● EXERCISE REQUIREMENTS:
The whole listing should be written out again exactly.
▬▬▬
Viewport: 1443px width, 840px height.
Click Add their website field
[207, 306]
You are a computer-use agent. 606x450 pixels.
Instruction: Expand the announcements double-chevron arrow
▬▬▬
● RESULT:
Viewport: 1443px width, 840px height.
Click Add their website field
[207, 306]
You are a computer-use agent. 606x450 pixels.
Instruction: Expand the announcements double-chevron arrow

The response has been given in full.